Top of RECORD EXCERPTS

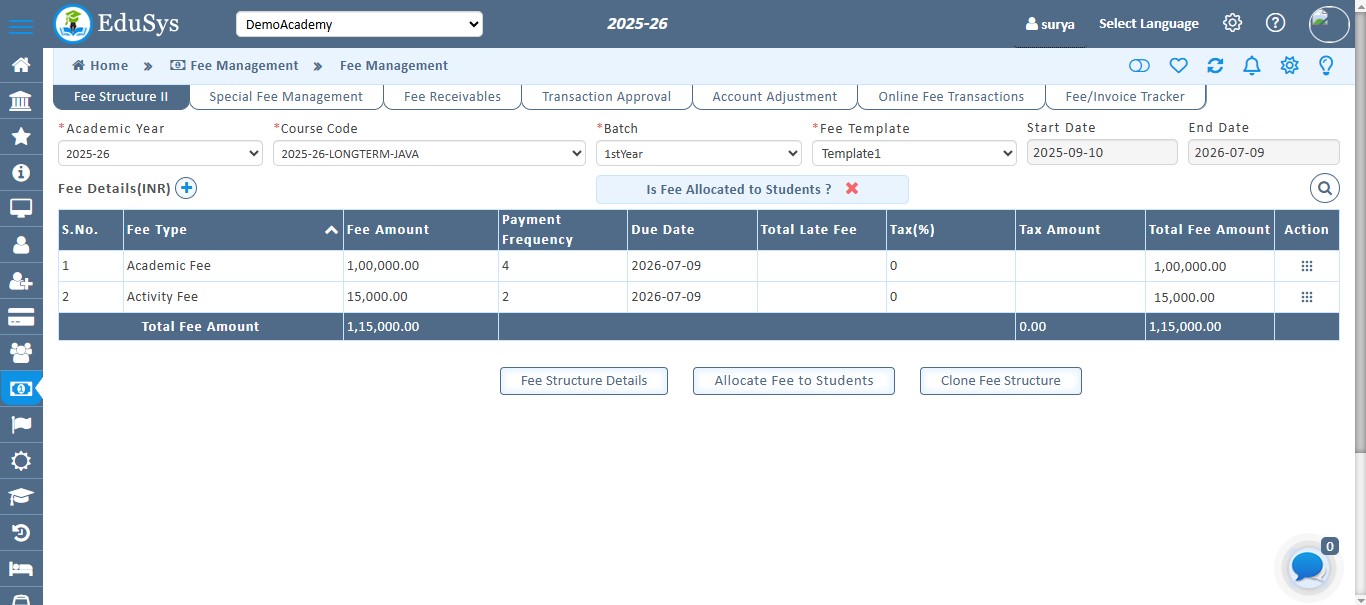Open the notifications bell in the top bar
Viewport: 1366px width, 605px height.
1251,64
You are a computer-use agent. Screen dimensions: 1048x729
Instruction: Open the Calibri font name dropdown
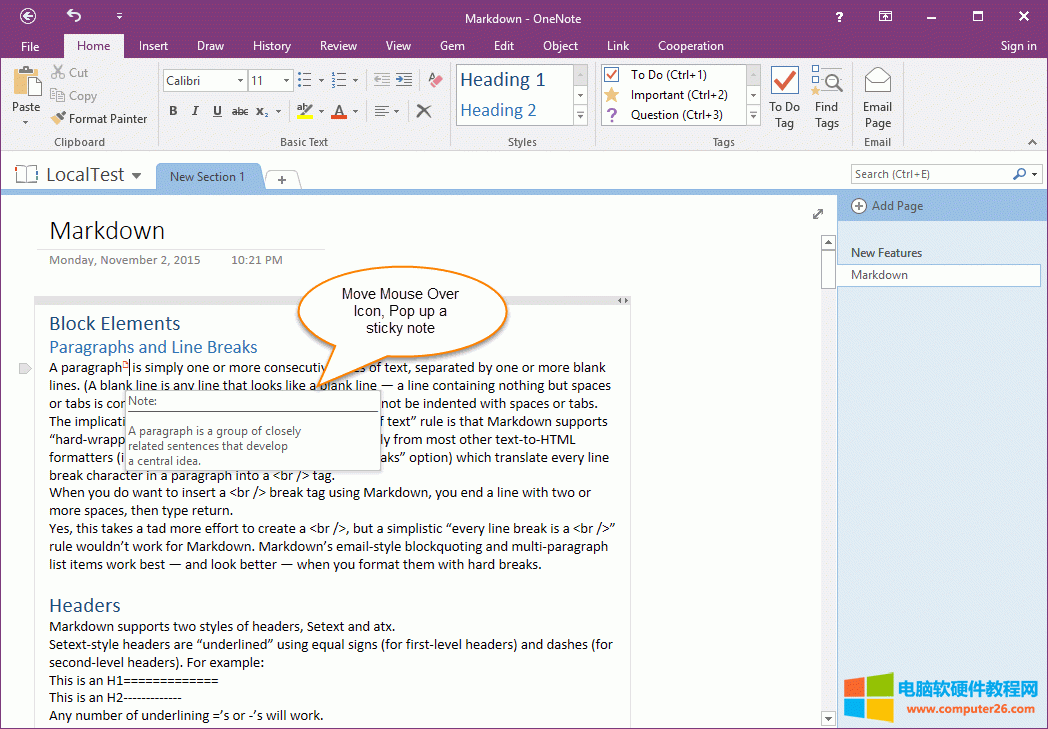(x=240, y=80)
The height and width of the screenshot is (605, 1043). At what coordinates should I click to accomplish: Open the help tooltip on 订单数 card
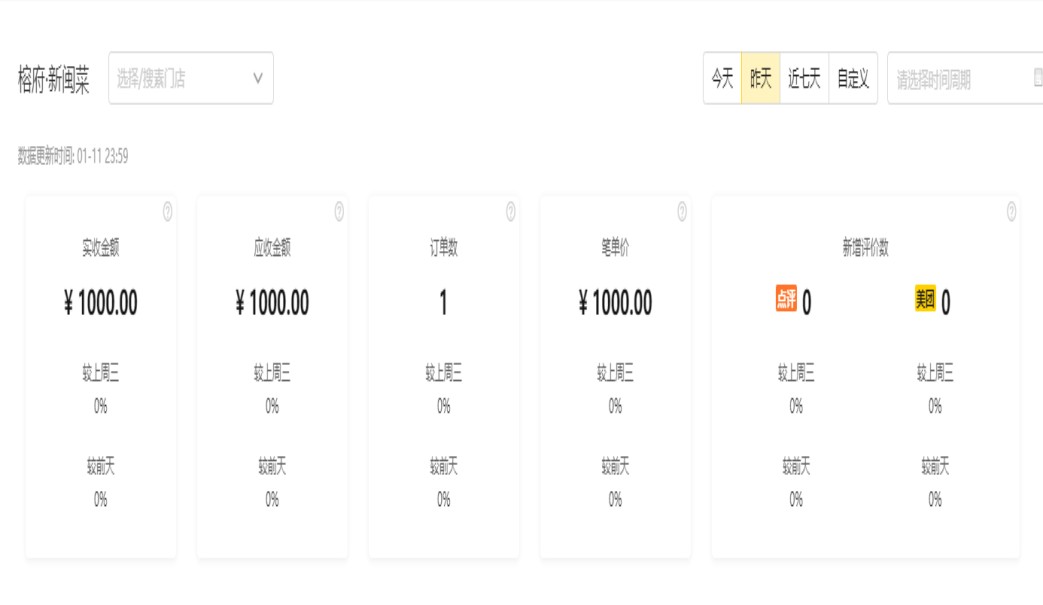(x=510, y=211)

Bottom of RECORD EXCERPTS

- EXERCISE DIRECTIONS -
Nothing but the lines from the line containing "You are a computer-use" through the end of the data, both ends included, is to be reproduced, exactly as written and without the pictures.

- RESPONSE BELOW -
You are a computer-use agent. Screen dimensions: 1048x729
Instruction: Open the Calibri font name dropdown
(x=240, y=80)
The height and width of the screenshot is (605, 1043). At what coordinates should I click to accomplish: Open the help tooltip on 订单数 card
(x=510, y=211)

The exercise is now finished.